The Todd function method
MacTutor biography source |
John Todd was a British geometer who worked at Cambridge for most of his life. Michael Atiyah took classes from him there. He was not Atiyah’s doctoral advisor—that was William Hodge—but he advised Roger Penrose, Atiyah’s longtime colleague at Oxford.
Today Ken and I want to add to the discussion of Atiyah’s proof of the Riemann Hypothesis (RH).
Primary sources are Atiyah’s short paper and longer precursor, the official video of his talk, and his slides. Discussion started here and has continued in several forums. MathOverflow removed their discussions; apparently so did StackExchange.
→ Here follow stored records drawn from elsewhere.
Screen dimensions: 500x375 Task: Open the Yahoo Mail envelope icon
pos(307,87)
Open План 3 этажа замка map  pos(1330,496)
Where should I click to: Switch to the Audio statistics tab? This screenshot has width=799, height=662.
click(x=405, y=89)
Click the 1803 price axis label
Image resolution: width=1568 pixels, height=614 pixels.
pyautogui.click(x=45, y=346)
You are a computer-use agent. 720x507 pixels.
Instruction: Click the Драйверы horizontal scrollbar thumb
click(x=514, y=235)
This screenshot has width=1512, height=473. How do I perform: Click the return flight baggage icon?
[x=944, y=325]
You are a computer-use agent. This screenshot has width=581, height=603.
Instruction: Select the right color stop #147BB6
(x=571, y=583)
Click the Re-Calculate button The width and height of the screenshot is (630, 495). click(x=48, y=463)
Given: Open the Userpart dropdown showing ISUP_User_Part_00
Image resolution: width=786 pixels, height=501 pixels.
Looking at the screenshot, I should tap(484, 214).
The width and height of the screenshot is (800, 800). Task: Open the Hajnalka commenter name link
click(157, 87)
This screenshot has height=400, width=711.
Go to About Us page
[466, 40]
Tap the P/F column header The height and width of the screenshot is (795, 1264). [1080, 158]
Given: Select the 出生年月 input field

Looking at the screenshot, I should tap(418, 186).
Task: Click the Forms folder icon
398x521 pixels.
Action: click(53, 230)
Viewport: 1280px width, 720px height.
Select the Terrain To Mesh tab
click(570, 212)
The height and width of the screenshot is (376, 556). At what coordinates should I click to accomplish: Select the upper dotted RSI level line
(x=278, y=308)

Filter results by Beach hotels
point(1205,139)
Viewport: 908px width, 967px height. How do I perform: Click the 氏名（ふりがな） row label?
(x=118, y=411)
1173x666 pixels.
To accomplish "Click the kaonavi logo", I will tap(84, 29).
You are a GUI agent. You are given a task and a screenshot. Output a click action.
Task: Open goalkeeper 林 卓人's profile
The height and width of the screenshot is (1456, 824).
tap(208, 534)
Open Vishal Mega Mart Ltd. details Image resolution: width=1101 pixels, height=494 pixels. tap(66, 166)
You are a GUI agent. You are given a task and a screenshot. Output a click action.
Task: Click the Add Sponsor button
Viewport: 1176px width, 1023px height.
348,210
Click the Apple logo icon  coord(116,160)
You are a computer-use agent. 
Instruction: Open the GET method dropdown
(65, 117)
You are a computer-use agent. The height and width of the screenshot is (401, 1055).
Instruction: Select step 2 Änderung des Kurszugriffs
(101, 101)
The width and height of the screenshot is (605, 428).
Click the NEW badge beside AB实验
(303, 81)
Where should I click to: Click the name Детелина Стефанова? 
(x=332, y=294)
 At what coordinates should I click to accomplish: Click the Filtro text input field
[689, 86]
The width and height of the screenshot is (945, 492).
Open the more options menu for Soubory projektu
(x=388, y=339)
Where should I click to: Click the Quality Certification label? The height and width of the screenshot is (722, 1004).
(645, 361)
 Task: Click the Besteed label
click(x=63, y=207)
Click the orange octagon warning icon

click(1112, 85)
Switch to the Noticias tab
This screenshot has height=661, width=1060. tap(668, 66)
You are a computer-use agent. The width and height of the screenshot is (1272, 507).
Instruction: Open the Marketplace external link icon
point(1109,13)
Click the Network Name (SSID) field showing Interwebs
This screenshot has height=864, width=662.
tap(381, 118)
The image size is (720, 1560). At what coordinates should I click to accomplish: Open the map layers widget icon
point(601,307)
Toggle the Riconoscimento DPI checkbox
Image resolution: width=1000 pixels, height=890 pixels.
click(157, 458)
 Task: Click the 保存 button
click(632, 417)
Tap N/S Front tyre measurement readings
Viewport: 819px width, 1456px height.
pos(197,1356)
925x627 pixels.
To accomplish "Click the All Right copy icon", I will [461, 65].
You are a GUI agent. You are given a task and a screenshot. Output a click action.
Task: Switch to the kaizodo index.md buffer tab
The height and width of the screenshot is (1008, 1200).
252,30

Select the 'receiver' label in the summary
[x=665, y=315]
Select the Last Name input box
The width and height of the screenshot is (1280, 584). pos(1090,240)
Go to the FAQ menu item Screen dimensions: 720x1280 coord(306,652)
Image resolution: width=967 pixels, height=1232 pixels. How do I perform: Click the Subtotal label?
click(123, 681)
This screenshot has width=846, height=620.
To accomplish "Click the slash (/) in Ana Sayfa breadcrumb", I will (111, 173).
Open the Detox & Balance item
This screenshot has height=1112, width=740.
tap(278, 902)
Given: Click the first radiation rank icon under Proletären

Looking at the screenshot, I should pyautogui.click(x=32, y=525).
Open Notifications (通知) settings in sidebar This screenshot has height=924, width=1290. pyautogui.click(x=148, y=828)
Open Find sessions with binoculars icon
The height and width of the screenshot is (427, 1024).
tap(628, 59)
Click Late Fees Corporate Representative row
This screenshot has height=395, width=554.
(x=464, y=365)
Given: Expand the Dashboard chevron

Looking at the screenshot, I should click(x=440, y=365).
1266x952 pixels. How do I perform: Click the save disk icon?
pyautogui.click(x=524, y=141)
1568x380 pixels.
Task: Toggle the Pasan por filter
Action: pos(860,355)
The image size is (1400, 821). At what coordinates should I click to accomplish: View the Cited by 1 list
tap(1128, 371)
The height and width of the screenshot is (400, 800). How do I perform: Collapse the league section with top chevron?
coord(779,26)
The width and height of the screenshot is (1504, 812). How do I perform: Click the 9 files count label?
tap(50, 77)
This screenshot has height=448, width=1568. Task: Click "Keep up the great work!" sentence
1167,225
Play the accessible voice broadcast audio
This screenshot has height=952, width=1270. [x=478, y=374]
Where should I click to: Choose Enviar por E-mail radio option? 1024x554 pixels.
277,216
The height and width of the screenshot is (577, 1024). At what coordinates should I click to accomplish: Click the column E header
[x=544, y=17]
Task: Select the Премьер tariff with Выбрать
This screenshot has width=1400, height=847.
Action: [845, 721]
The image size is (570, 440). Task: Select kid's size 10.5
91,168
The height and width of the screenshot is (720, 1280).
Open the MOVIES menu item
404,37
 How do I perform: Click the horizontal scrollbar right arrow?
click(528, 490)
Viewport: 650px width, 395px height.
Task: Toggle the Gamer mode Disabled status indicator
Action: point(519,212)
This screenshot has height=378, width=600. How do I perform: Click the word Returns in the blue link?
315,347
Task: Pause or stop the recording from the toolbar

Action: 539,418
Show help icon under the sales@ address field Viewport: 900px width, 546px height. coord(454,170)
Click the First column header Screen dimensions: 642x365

A number of news sources reflect the universal skepticism.
We will not try to cover the same ground as these discussions, nor enumerate statements about holes in the papers. Instead we have gained some small insights into what Atiyah is doing. We are not disagreeing with the conclusion by many that “it’s not all there” but we think we can identify a few more things that are there—by intent—than we’ve seen noted. They don’t make a proof (either) but we think they are important to understand where all this is coming from, and that such an understanding is warranted. At the very least this is an exercise in how to read a challenging source.
We will first explain a previous proof that uses a related method—a famous proof that works and is correct. Then we will explain Atiyah’s idea as we see it.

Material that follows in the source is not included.